A novel collapse strategy of zeolitic imidazole frameworks shell triggered by p-benzoquinone for the fluorescence monitoring α-glucosidase activity and screening natural anti-diabetes drug

Luminescent materials encapsulated into zeolite imidazole framework-8 (ZIF-8) as fluorescent probes are widely applied to detect the various analytes. Notably, these analytes react with Zn2+ through the coordination, oxidation, or acidification of 2-methylimidazole (2-MIM) to cause the degradation of ZIF-8 shell, which enormously constraints the improvement of the sensor sensitivity and selectivity. Herein, we have rationally designed the new way to collapse the shell of ZIF-8 entrapped with copper nanoclusters (CuNCs@ZIF-8) triggered by p-benzoquinone. It is worth noting that p-benzoquinone reactions with 2-MIM through hydrogen bonding interaction. As a proof-of-concept, a sensitive method for the detection of hydroquinone (HQ) is developed based on the degradation of CuNCs@ZIF-8 because HQ is easily oxidized to p-benzoquinone. The limit of detection (LOD) is estimated as low as 76 nM. Importantly, this method is highly selective for HQ over other dihydroxybenzene isomers.

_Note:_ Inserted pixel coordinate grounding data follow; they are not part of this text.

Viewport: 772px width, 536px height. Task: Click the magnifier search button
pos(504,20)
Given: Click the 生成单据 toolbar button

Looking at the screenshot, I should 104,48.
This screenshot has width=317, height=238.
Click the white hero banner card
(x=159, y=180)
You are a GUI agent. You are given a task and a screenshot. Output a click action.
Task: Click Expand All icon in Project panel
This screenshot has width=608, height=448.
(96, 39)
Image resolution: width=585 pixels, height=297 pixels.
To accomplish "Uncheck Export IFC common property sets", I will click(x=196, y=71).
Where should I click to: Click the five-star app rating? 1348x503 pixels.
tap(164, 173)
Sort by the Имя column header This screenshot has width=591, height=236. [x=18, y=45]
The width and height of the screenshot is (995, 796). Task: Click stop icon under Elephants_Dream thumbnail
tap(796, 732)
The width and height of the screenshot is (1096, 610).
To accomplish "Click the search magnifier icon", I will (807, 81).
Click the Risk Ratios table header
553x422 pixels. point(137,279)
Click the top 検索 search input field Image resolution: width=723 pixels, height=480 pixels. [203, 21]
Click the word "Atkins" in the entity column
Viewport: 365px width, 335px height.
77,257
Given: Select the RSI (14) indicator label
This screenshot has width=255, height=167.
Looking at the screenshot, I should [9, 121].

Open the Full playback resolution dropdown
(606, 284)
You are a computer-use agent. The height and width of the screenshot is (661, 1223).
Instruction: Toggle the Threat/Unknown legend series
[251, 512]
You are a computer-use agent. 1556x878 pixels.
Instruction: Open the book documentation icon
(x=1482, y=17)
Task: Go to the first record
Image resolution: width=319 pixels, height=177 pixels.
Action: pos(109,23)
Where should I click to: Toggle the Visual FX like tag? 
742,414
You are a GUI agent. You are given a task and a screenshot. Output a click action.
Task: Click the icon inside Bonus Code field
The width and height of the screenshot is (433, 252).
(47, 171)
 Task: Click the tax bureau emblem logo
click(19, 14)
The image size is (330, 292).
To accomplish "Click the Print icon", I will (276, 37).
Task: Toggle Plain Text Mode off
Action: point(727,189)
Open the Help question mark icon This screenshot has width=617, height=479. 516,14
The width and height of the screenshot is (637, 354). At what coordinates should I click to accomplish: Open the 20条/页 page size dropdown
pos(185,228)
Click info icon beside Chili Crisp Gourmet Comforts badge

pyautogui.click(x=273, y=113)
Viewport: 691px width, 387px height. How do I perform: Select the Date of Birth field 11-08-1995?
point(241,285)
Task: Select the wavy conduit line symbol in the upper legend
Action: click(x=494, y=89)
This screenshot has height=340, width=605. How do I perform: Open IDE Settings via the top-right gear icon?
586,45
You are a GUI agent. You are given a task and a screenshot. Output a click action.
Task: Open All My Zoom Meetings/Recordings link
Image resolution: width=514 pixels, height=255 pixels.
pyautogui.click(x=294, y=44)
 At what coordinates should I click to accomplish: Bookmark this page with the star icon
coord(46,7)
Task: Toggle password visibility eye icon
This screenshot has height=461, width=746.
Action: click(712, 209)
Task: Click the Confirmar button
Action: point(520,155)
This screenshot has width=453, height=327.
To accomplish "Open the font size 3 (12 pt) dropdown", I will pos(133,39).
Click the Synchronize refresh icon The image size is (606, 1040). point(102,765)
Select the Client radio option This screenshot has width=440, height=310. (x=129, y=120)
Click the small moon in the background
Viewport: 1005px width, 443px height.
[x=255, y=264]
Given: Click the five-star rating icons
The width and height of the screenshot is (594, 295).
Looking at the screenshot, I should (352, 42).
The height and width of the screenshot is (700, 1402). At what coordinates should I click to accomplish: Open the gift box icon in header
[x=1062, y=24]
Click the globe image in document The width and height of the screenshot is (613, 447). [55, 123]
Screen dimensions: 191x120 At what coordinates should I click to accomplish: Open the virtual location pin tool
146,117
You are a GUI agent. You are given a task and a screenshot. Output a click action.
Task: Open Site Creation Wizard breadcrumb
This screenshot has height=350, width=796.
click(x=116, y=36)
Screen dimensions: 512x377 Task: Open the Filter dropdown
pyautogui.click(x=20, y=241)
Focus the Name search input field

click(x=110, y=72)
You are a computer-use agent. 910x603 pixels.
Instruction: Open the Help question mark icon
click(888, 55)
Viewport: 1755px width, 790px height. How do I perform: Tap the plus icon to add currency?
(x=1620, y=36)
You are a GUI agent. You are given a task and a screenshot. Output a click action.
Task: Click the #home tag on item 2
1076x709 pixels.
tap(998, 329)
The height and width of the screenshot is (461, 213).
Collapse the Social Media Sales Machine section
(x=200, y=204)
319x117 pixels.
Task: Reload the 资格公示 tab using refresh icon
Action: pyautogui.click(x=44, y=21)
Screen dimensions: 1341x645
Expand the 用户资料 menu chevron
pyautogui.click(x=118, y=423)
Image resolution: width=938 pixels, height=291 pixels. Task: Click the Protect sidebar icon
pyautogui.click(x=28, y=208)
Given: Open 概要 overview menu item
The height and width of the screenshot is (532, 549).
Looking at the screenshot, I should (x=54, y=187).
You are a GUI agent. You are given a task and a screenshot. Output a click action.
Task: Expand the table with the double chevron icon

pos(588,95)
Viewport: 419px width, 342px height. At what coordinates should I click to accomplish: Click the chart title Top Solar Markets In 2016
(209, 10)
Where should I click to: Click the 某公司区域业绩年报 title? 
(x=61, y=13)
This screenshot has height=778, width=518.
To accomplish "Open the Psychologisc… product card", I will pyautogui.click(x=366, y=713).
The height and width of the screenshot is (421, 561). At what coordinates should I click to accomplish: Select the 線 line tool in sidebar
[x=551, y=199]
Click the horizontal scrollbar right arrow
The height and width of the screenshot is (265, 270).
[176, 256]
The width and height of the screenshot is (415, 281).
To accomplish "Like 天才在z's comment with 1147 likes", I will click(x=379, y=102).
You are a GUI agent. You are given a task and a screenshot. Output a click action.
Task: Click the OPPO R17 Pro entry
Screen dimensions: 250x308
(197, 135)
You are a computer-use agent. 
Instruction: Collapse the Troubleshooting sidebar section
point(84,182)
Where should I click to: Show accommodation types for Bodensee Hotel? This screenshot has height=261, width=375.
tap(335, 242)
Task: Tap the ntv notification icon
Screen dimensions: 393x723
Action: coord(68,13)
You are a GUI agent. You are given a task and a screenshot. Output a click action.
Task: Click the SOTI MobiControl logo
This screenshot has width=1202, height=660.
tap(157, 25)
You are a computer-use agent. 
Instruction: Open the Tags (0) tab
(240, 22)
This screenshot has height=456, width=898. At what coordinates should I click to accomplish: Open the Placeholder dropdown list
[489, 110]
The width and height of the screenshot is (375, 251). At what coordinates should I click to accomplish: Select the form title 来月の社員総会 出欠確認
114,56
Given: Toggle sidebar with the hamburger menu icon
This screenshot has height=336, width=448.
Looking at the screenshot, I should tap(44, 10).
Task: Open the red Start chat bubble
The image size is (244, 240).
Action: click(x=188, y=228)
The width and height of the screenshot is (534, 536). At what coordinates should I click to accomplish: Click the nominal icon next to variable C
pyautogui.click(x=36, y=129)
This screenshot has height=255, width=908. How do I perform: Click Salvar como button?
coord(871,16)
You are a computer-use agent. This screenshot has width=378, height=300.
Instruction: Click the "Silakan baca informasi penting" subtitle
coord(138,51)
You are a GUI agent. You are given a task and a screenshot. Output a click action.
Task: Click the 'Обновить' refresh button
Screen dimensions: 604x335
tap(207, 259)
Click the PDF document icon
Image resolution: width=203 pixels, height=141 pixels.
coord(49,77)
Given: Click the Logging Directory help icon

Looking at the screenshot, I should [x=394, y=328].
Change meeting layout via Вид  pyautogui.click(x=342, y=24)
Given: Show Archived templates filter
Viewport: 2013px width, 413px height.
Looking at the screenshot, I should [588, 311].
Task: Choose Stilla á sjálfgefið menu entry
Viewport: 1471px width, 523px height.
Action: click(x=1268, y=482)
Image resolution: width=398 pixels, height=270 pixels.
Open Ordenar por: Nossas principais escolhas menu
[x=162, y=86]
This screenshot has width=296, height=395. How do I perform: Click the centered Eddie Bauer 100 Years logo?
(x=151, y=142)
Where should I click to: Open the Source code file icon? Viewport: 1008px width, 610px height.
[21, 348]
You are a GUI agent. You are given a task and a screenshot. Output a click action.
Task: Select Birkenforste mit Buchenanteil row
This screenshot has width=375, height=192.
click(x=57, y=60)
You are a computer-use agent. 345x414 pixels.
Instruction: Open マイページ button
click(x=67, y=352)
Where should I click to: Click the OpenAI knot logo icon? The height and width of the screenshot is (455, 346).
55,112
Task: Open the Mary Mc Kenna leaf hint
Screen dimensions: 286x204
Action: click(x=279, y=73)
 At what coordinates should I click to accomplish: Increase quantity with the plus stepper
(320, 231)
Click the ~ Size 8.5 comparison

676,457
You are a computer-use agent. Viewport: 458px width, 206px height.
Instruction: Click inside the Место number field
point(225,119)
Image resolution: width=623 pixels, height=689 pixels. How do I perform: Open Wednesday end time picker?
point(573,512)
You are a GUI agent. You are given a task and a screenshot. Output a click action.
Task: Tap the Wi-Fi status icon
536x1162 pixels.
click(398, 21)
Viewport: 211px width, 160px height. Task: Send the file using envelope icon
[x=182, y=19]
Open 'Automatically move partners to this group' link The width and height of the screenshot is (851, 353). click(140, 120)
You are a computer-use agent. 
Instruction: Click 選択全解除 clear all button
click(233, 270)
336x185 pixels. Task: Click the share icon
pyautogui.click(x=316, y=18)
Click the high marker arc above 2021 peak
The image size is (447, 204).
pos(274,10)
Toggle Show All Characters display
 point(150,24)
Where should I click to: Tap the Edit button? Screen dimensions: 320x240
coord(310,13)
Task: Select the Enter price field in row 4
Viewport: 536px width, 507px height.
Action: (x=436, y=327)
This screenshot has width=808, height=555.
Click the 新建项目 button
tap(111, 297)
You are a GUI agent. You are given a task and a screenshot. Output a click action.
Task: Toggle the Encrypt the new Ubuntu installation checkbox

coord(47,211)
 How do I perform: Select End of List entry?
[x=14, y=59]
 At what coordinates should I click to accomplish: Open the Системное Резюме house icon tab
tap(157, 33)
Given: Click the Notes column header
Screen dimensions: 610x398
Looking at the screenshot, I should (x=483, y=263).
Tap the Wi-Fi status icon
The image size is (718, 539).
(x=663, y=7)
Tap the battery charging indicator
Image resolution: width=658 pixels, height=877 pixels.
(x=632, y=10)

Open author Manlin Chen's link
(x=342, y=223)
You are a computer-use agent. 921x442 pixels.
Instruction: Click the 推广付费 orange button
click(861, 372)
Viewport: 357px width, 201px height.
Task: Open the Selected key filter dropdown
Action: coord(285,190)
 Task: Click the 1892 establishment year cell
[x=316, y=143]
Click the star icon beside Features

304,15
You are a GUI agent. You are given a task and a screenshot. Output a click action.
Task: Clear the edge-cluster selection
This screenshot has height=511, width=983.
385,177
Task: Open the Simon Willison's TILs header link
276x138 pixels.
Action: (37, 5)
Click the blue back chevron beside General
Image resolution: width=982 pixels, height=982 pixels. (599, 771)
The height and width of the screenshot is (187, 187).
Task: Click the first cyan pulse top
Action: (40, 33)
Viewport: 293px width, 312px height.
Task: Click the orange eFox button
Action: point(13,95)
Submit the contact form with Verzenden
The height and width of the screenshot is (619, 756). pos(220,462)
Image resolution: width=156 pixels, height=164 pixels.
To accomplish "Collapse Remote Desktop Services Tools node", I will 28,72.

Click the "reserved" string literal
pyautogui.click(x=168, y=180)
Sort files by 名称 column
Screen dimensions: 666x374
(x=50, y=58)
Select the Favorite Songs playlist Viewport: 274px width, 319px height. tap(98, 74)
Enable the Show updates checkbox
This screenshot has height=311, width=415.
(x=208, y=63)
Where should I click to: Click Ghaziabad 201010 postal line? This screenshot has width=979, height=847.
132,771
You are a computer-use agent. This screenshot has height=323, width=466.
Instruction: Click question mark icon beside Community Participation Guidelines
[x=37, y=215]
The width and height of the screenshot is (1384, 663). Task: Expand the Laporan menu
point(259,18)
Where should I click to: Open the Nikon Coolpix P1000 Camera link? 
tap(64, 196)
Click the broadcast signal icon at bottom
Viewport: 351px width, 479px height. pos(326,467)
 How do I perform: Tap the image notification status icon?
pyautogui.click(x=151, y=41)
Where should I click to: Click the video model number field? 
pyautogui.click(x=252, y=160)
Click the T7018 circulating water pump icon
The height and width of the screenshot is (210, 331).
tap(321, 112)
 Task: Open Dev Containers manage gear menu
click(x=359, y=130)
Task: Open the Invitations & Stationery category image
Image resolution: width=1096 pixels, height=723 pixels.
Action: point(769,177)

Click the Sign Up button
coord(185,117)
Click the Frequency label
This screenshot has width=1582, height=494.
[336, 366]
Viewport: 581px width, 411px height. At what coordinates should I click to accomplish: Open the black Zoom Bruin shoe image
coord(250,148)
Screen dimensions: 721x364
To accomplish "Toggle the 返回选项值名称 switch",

Inspired by the generation of HQ from hydrolysis of α-arbutin as a substrate for α-glucosidase (α-Glu), we have further proposed a straightforward α-Glu activity assay. LOD is down to 0.003 U/mL, which is lower than most of other α-Glu activity assays. Moreover, the inhibition effect of acarbose and three kinds of natural flavonoids including baicalein, silibinin, and apigenin on α-Glu activity is measured with IC50 values of 37, 155, 1940, and 2930 nM, respectively. The synergistic and antagonistic inhibition effect of α-Glu activity is also evaluated by binary combination with three types of flavonoids. This approach provides a promising strategy in clinical diagnosis and anti-diabetic drug screening.